Gold surged 1.4% ($23) from $1,600.90/oz to a new record nominal of $1,624.07/oz within an hour of the open in Asia. Gold reached new highs due to continuing uncertainty and theatre regarding the debt ceiling negotiations in Washington. Gold is higher in all currencies except the Swiss franc as the Swiss currency is also continuing to see flows.
Silver surged 2% on the open from $39.69/oz to $40.48/oz and is higher in all currencies including the Swissie. There was some unusual selling in the electronic market prior to the open which saw prices fall from the close on Friday at $40.05/oz to $39.69/oz prior to the surge on the open.
Asian indices fell with the Chinese indices in particular down sharply (CSI 300 -3.25%) on the U.S. debt impasse concerns.
The high speed train crash may have contributed to the larger losses in China but there are also growing concerns about the Chinese financial system and economy.
European indices have recovered from an initial sell off and peripheral Eurozone debt markets have seen some selling.
The tragic events in Norway may also have markets on edge and police around Europe are on increased alert regarding security threats. Geopolitical risk remains an important reason for maintaining allocations to precious metals.
Markets are spooked by the political theatre which continued in Washington over the weekend.
An eleventh-hour solution is expected before next Tuesday's August 2 deadline when the U.S. Treasury has said that it would not be able to borrow any more funds.
At the same time, investors have cut their exposure to risky assets and the appalling fiscal situation in the U.S. is positive for gold and silver - whether the politicians come to an agreement or not.
The dollar and US treasuries look set to come under pressure in the coming weeks - especially treasuries which remains close to record historical highs (record low yields) after a historic 30 year bull run.
Political posturing and alarmist rhetoric about 'catastrophe' and 'Armageddon' has been used by many, including President Obama and Treasury Secretary Geitner, but a default is quite unlikely as ratings agencies may be unlikely to downgrade the U.S. with the global financial system already in such a precarious state.

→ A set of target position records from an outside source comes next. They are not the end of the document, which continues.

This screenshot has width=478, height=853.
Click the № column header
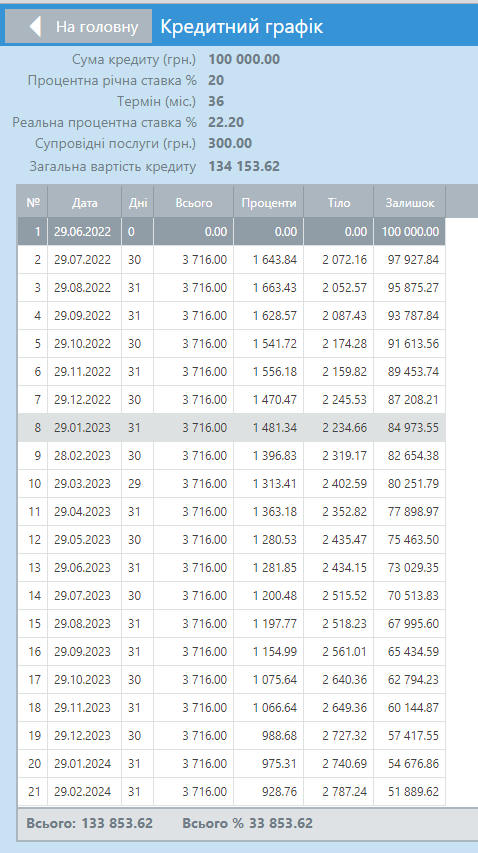pos(33,203)
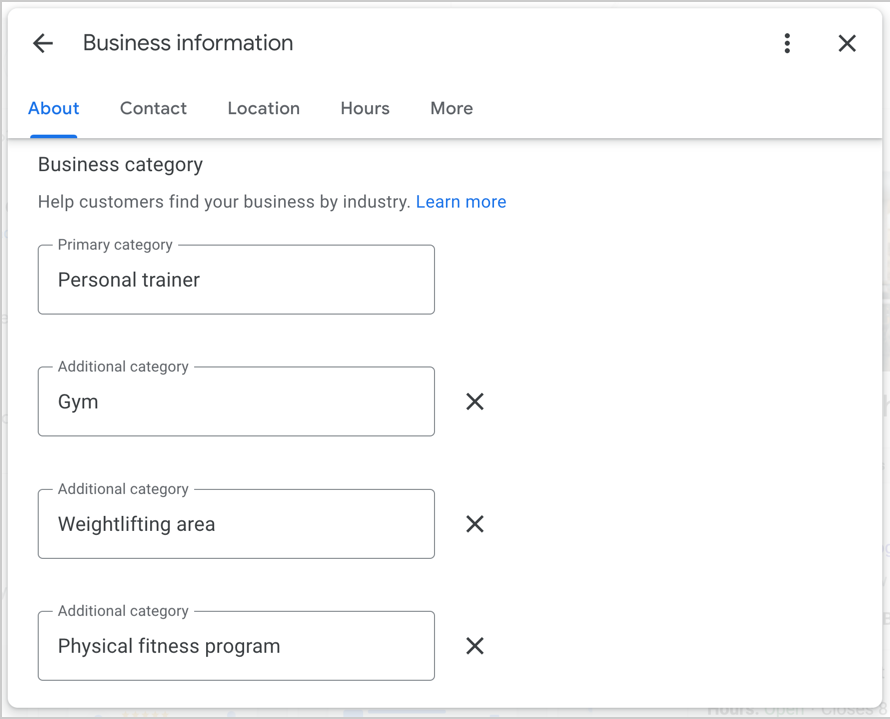
Task: Click the back arrow in the header
Action: [x=42, y=43]
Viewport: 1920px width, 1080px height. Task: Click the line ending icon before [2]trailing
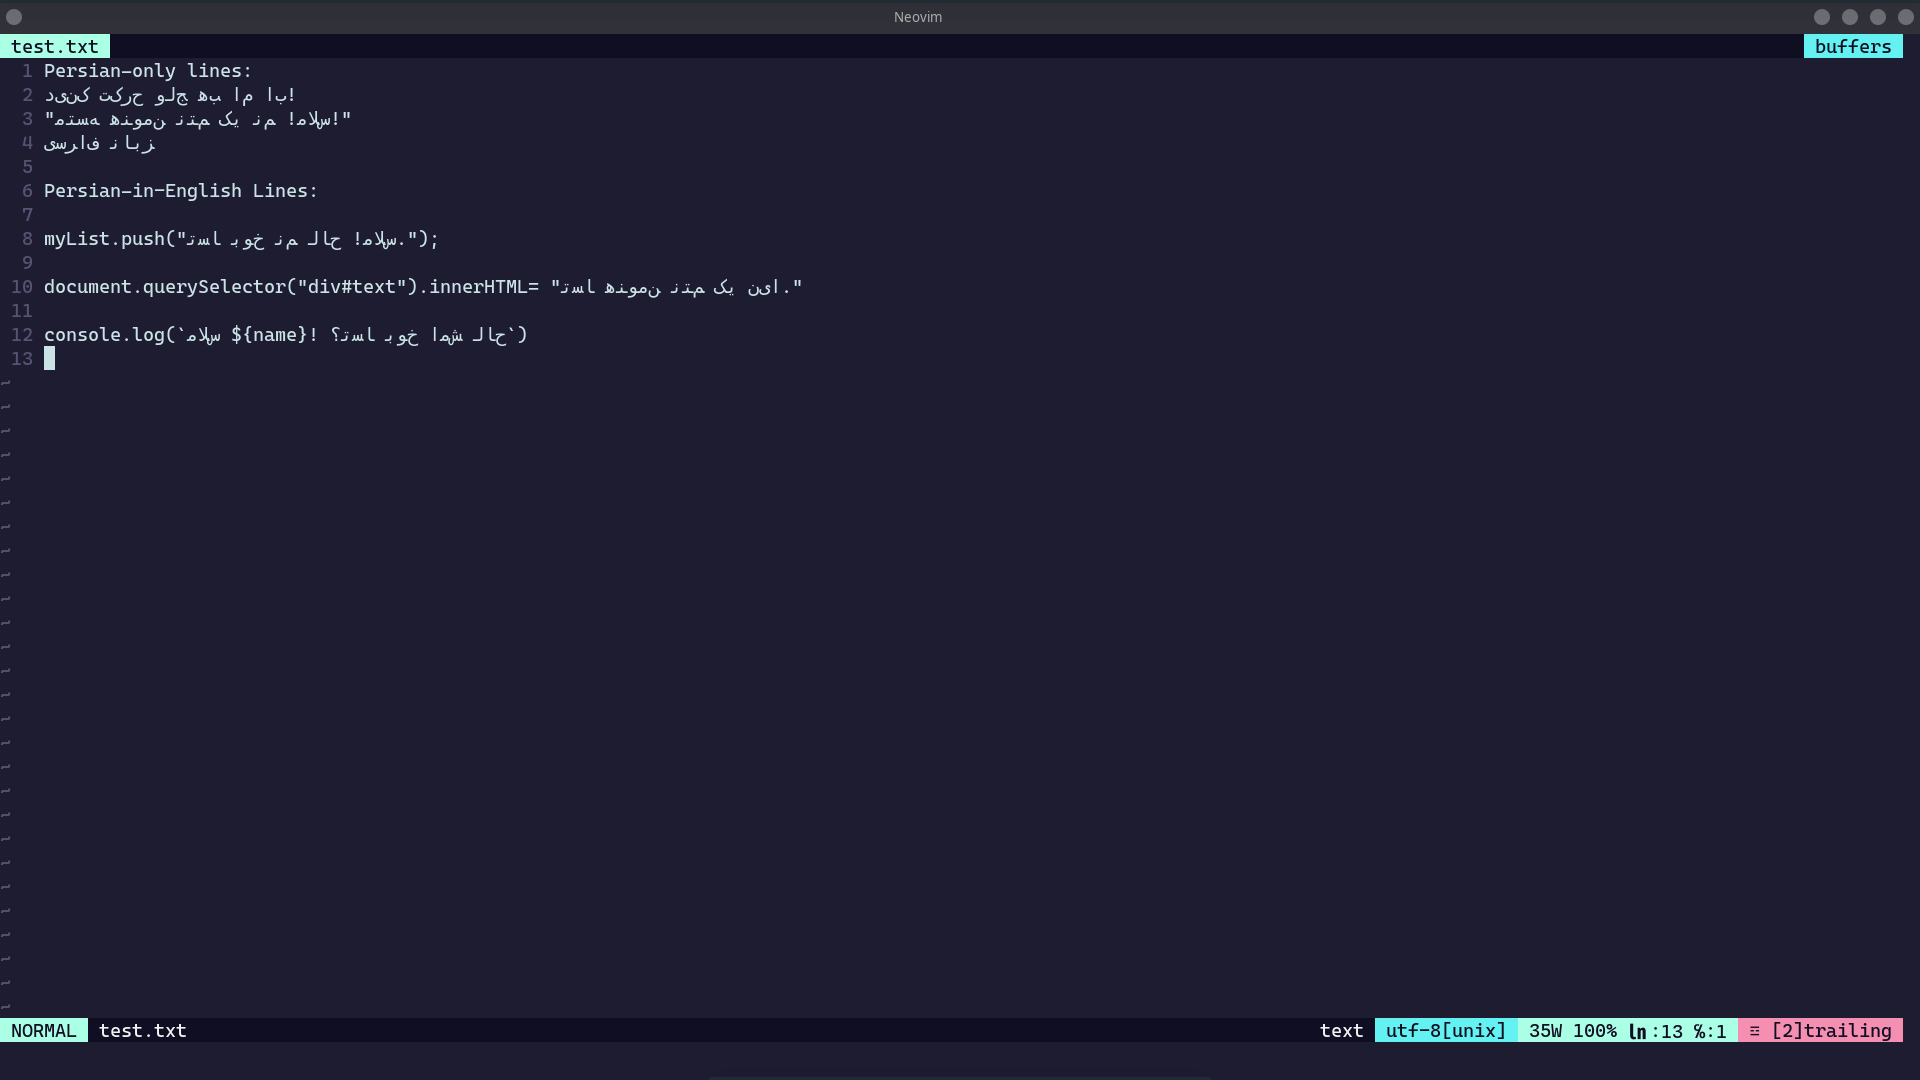[1756, 1030]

Regardless of whether the debt ceiling is raised, the Federal Reserve will continue to purchase the Treasury's debt and Uncle Sam can continue to print an endless stream of money in order to redeem its bonds.
Also, in a worst case scenario, President Obama has the power to ignore the debt ceiling limit and could declare a national emergency due to the threat of "financial Armageddon', thereby making redundant the divided Congress.
The debt ceiling will almost certainly be increased by next Tuesday which is bullish for gold and silver in the long term as it means that the dollar will continue to be printed en masse and the embattled world reserve currency will continue to be debased.
Throughout history, inflation, currency devaluation and currency debasement have never ended well.
Indeed, without exception currency debasement has ended in economic hardship for ordinary citizens.
World's Top 15 Largest Gold Producers by 2010 Output and 'Peak Gold'
Bloomberg published last week a table of the world's largest gold producers, ranked by 2010 production and based on data from London-based researcher GFMS Ltd (all figures are in metric tons).
The figures are interesting as they show an increase in production is most of the major gold producers between 2009 and 2010.
However, the exception is with the African and South African producers where production fell quite sharply. The trend of falling gold production in Africa continues.
Annual gold production in South Africa has plummeted to 220 tonnes - levels last seen in 1922.
South African gold output has been falling since 1970 when annual production was over 1,000 tonnes. Gold production peaked at this time and has been falling steadily. It has fallen by an incredible nearly 80% since 1970.
The phenomenon of "peak oil" is widely known of and debated however "peak gold" may be of as great import and may be a more realistic threat as a U.S. or global Depression would see demand for oil drop sharply.
This would not be the case with gold and indeed demand for gold should increase in that event - due to safe haven and monetary demand.